| Kutipan Teks |
Ini semua berawal dari keprihatinan mereka ketika melihat para siswi siswi yang
sembarangan membuang pembalut mereka. Ya, mungkin mereka tidak tahu harus
bagaimana karena baru pertama kali datang bulan. Karena itu di jamban mereka
terdapat pernak pernik kewanitaan untuk mengatasi berbagai masalah para remaja
putri di sekolah mereka ketika mendapat ‘tamu bulanan’. Tim Jamban BSJ
menyediakan sebuah kotak yang diletakkan di dalam toilet dimana di sana dalam
tiap tiap lacinya pembalut berbagai ukuran, pantyliner dan celana dalam wanita
yang semuanya masih dalam kondisi baru. Segala pernak pernik tersebut tentu
tidak gratis, tim Jamban BSJ telah menuliskan daftar harga untuk masing masing
item. Nah disinilah dibutuhkan kejujuran para pengguna jamban karena mereka
hanya akan membayar di kotak khusus yang telah disediakan dan tidak ada orang
yang mengawasi apakah mereka membayar atau tidak.
Dari mulai
berdirinya Jamban BSJ pada 19 Oktober 2011, tugas tim Jamban BSJ memantau kondisi jamban setiap harinya
termasuk membersihkan jamban yang kotor. Motivasi tim ini memelihara Jamban BSJ
karena mereka berharap jika bersih, jamban tersebut akan bermanfaat bagi
orang-orang.
Jerih
payah tim Jamban BSJ akhirnya menuai sejumlah apresiasi seperti masuk seleksi
panel Ashoka Young Changemakers (AYC) 2011 dan mereka juga ditunjuk sebagai
Duta Sanitasi 2012 Kota Bandung.
Ditanya
mengenai cita cita mereka untuk Jamban BSJ selanjutnya mereka mengatakan ingin
memperluas layanan Jamban BSJ di sekolah mereka terlebih dahulu kemudian ke
sekolah sekolah terdekat hingga pada akhirnya ditiap sekolah akan paling tidak
memiliki satu Jamban BSJ.
Komunitas Sapu Bersih (Saber)
Aksi
kepedulian lingkungan secara sukarela yang pada mulanya didirikan oleh Siswanto
dan Abdul Rahim ini memiliki kegiatan rutin menyapu dan membersihkan paku paku
di jalanan. Mungkin bagi kita yang hidup di wilayah Yogyakarta akan
mengernyitkan dahi mendengar komunitas Sapu Bersih (Saber). Bagaimana mungkin
ada beratus ratus orang yang tergabung dalam suatu komunitas yang tugasnya
hanya sekedar membersihkan paku di jalanan, memang seberapa banyakkah paku paku
yang di sebar di jalanan Jakarta? Di kota sebesar Jakarta dimana biaya dan
persaingan hidup sangat tinggi, para penambal ban pun mulai menghalalkan segala
cara untuk memperoleh penghasilan. Ada beberapa wilayah di Jakarta yang rawan
terdapat ranjau paku. Menurut Siswanto memang tidak semua tukang tambal ban
melakukan perbuatan yang merugikan ini. Menurutnya ada suatu sindikat tukang
tambal ban nomaden yang perlu dicurigai terkait fenomena ranjau paku, bahkan
menurutnya pula sindikat tersebut telah melakukan aksi tebar ranjau paku sejak
beberapa tahun lalu. Walaupun komunitas Saber selalu rutin membersihkan daerah
daerah rawan ranjau paku namun selalu saja masih ada oknum yang juga tidak
kalah rutin menebar paku kembali. Bahkan komunitas ini berhasil mengumpulkan
paku sebanyak 2,5 ton dalam kurun waktu 4 tahun. Sehingga untuk pendanaan,
komunitas ini mengandalkan uang yang diperoleh dari menjual paku paku yang
mereka dapat.

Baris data
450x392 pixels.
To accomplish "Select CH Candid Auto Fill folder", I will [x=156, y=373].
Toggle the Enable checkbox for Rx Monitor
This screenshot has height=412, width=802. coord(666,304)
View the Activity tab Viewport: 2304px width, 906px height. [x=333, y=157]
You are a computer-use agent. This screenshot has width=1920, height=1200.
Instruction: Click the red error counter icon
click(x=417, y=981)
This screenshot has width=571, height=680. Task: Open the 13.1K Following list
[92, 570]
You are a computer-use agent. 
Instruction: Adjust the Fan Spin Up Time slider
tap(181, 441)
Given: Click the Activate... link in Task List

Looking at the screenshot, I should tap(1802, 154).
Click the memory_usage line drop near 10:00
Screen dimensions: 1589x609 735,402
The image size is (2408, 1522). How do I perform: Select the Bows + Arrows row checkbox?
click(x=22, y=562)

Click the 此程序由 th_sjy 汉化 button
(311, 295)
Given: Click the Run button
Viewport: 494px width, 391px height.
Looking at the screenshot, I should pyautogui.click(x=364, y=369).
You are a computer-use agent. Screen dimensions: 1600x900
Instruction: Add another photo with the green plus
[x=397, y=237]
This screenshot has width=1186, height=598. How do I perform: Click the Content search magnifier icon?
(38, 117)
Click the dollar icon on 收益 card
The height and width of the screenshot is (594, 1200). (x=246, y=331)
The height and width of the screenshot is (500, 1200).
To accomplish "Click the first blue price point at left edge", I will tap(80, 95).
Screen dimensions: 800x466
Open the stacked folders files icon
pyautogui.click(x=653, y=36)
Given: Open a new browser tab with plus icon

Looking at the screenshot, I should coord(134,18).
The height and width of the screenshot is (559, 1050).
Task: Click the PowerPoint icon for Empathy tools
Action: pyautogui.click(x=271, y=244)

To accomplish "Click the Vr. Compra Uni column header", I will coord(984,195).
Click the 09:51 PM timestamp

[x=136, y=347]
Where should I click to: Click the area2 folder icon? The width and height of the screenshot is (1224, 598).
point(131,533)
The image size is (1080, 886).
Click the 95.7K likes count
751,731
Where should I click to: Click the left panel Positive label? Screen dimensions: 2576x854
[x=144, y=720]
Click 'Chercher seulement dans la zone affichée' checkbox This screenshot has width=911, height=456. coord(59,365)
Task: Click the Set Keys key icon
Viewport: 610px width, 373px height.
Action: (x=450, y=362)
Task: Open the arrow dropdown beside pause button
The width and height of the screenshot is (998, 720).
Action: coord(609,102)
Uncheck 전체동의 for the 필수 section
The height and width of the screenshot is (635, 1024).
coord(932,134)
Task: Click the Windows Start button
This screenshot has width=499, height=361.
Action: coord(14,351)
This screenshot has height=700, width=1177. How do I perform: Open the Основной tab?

| Soal Latihan |
A - Tuliskan kembali bagian teks tentang Jamban BSJ dan Komunitas Saber, mulai dari "Ini semua berawal" sampai dengan "membayar atau tidak.".
B - Lanjutkan teks tentang Jamban BSJ dan Komunitas Saber setelah kalimat terakhirnya.

| Jawaban Tugas |
A -
Ini semua berawal dari keprihatinan mereka ketika melihat para siswi siswi yang
sembarangan membuang pembalut mereka. Ya, mungkin mereka tidak tahu harus
bagaimana karena baru pertama kali datang bulan. Karena itu di jamban mereka
terdapat pernak pernik kewanitaan untuk mengatasi berbagai masalah para remaja
putri di sekolah mereka ketika mendapat ‘tamu bulanan’. Tim Jamban BSJ
menyediakan sebuah kotak yang diletakkan di dalam toilet dimana di sana dalam
tiap tiap lacinya pembalut berbagai ukuran, pantyliner dan celana dalam wanita
yang semuanya masih dalam kondisi baru. Segala pernak pernik tersebut tentu
tidak gratis, tim Jamban BSJ telah menuliskan daftar harga untuk masing masing
item. Nah disinilah dibutuhkan kejujuran para pengguna jamban karena mereka
hanya akan membayar di kotak khusus yang telah disediakan dan tidak ada orang
yang mengawasi apakah mereka membayar atau tidak.

B -
Komunitas
Saber berdiri pada 5 Agustus 2011 hingga saat ini beranggotakan 21 relawan
dengan 220 simpatisan. Motif Siswanto dan Abdul Rohim membentuk komunitas Saber
tidak terlepas dari pengalaman buruk mereka yang pernah bahkan sering menjadi
korban ranjau paku. Bermula dari memunguti sendiri paku paku di jalanan hingga
mulai banyak orang yang mengikuti aksi sukarela tersebut. Dalam membersihkan
paku paku di jalanan Siswanto menuturkan bahwa tidak ada jadwal yang mengikat,
penyapuan dan pembersihan bisa dilakukan kapan saja.
Walaupun
komunitas ini sangat menolong para pengguna jalan namun tetap saja ada beberapa
pihak yang tidak menyukai aksi kepedulian mereka terutama para oknum penebar
ranjau paku. Mulai dari teror hingga serangan fisik ketika sedang membersihkan
paku.
Hingga
saat ini memang masih susah untuk membuat jera para penebar ranjau paku karena
kalaupun mereka tertangkap basah menyebar paku, mereka hanya mendapat tindak
pidana ringan. Untuk itu Siswanto mengemukakan sebuah saran yang sekiranya bisa
mengatasi tindakan tebar ranjau paku, dia mengatakan bahwa ada baiknya jika
setiap stasiun pengisian bahan bakar menyediakan fasilitas tambal ban dimana
para penambal ban akan mendapat gaji sehingga usaha penebaran ranjau paku dapat
diminimalisir.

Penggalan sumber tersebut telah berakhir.